## TASK OBJECTIVE:
In the data below, find each line carrying the string "thumbnail" and copy it out.

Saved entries
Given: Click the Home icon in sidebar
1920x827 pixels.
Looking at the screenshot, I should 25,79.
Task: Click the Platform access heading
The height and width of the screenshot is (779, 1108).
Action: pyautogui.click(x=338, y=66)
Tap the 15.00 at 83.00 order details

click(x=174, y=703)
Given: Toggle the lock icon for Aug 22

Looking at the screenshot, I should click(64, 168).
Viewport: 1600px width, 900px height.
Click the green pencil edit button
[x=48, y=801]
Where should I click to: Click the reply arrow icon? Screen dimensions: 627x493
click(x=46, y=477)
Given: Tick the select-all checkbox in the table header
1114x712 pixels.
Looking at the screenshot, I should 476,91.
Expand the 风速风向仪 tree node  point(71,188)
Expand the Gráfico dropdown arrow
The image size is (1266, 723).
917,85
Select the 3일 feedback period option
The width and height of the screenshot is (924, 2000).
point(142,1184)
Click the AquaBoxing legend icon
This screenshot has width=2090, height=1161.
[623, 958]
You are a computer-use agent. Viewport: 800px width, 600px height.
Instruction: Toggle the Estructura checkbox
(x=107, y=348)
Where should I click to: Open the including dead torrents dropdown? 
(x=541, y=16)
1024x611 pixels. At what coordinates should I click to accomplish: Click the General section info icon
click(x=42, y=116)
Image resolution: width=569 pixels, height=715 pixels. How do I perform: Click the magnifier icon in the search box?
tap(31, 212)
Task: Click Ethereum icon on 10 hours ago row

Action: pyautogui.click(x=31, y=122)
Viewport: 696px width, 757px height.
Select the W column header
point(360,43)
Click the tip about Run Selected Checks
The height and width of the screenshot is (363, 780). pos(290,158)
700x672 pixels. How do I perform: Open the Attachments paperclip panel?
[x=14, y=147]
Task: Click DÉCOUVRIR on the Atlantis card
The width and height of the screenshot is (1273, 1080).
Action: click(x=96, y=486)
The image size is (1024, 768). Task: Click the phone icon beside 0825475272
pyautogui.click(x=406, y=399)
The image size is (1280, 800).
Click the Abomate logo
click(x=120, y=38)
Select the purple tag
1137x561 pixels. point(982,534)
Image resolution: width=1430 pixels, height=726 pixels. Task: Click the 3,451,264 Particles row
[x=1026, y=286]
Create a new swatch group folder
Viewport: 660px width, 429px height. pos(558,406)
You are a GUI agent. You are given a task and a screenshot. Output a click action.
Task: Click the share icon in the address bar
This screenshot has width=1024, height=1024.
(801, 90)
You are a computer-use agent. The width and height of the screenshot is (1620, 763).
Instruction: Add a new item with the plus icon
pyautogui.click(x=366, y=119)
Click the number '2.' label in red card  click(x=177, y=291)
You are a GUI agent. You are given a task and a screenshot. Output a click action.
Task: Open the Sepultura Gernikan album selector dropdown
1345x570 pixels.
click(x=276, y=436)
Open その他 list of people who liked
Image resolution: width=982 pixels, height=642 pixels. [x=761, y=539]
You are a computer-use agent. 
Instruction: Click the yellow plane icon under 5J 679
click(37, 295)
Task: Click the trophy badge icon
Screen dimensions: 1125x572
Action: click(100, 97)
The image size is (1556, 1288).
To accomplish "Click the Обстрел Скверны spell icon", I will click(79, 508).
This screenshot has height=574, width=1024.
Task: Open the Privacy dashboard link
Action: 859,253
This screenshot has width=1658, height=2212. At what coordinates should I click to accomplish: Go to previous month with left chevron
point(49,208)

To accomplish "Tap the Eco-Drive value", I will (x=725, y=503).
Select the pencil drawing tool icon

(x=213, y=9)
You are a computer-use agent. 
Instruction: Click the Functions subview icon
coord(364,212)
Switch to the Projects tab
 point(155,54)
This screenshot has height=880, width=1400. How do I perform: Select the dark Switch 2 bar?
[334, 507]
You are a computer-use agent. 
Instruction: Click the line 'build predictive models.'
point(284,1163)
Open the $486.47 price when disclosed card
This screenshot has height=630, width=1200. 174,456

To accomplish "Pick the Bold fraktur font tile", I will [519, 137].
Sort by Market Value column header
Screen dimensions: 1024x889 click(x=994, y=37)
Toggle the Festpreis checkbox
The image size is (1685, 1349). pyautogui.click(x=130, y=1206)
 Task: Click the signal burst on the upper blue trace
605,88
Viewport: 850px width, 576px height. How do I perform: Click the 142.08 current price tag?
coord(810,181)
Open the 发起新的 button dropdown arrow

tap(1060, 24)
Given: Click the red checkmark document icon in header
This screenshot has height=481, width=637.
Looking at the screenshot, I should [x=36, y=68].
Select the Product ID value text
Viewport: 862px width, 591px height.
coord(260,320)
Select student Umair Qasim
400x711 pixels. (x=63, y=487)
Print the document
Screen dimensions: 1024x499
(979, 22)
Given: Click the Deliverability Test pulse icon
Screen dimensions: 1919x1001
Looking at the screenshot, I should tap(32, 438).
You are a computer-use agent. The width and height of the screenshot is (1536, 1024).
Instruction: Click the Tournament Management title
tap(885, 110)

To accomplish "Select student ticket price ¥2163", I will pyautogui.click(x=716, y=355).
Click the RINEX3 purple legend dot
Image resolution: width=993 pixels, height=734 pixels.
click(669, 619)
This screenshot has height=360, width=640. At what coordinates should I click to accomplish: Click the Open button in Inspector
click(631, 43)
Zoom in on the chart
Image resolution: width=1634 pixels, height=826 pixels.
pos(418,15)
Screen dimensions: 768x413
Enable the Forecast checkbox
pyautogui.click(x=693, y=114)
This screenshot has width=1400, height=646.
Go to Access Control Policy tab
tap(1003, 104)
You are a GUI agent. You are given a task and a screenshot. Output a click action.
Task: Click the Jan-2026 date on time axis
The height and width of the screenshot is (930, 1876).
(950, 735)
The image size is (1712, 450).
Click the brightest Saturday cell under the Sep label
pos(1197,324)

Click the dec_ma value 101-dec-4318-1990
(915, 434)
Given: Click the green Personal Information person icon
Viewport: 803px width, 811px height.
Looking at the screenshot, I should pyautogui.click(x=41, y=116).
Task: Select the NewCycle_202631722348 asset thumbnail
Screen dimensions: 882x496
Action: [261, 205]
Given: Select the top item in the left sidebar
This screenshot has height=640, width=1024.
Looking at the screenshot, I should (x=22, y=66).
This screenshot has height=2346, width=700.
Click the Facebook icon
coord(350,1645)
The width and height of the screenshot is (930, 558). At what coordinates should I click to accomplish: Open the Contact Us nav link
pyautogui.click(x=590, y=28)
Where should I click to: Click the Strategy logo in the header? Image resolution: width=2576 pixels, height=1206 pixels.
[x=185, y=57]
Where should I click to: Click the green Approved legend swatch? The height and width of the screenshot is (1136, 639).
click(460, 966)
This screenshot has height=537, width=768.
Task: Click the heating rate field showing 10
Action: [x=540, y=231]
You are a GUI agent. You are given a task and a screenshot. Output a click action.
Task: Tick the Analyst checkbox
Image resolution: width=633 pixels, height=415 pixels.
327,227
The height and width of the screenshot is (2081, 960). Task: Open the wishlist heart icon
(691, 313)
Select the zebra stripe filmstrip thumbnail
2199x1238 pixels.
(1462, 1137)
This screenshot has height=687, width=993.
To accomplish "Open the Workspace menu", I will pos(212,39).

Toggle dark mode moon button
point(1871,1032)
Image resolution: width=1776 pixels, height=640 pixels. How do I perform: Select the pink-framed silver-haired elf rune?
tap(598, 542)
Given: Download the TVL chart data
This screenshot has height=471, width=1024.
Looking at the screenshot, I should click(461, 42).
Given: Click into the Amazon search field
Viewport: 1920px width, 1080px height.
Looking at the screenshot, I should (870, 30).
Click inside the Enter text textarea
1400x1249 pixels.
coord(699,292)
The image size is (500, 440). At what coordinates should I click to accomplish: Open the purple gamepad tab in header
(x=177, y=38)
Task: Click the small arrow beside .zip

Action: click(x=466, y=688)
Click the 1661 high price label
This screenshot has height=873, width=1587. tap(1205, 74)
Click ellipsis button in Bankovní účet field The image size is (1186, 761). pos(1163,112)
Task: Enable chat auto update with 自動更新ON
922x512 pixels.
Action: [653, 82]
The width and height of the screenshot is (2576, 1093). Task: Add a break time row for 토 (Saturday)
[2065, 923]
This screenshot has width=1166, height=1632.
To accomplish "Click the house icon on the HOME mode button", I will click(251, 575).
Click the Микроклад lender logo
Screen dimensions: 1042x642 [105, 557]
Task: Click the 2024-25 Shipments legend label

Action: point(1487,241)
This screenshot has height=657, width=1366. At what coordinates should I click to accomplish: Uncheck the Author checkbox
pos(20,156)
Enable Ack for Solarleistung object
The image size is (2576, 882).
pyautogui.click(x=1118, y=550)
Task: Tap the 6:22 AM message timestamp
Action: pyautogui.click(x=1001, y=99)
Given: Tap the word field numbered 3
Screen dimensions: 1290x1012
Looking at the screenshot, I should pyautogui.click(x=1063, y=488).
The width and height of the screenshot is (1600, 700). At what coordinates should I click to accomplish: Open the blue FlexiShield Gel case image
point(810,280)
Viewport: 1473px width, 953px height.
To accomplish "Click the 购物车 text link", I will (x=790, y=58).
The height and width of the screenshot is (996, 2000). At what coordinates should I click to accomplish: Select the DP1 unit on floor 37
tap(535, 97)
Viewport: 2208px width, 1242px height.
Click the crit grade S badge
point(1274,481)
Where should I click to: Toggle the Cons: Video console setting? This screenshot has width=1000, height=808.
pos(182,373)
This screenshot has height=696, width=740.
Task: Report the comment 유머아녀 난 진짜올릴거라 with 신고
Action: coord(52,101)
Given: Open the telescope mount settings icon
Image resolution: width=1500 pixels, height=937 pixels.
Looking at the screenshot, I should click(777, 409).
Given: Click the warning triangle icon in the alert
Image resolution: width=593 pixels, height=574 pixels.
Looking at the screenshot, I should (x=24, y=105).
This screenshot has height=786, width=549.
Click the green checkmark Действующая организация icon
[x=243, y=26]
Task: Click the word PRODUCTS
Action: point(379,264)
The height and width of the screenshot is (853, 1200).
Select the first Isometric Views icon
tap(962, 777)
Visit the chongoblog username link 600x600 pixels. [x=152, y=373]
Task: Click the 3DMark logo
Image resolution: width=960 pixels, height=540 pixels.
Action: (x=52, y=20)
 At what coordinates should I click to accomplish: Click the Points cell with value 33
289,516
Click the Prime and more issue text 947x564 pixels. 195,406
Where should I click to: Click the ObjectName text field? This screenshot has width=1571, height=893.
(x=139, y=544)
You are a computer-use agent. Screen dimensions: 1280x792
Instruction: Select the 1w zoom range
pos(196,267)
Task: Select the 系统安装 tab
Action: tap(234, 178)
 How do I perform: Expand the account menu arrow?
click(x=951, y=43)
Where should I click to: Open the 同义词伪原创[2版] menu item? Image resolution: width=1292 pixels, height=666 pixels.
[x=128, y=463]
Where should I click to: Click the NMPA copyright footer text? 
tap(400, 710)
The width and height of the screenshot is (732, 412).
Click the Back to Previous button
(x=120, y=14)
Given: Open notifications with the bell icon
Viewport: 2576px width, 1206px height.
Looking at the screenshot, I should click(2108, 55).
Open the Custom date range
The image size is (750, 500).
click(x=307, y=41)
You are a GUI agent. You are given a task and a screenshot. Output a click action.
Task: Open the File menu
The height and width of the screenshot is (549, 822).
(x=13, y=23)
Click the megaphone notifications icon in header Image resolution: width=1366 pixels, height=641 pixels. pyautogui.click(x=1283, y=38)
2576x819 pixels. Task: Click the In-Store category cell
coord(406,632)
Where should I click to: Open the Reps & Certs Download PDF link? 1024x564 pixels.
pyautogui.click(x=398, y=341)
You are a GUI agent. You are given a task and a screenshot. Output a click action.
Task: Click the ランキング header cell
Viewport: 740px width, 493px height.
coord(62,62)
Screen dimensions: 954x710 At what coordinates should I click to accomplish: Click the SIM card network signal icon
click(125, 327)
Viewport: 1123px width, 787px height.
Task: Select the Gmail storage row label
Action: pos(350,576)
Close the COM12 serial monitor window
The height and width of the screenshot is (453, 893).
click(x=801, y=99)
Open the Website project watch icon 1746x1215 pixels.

## SOLUTION TO THIS EXERCISE:
Task: Select the NewCycle_202631722348 asset thumbnail
Select the zebra stripe filmstrip thumbnail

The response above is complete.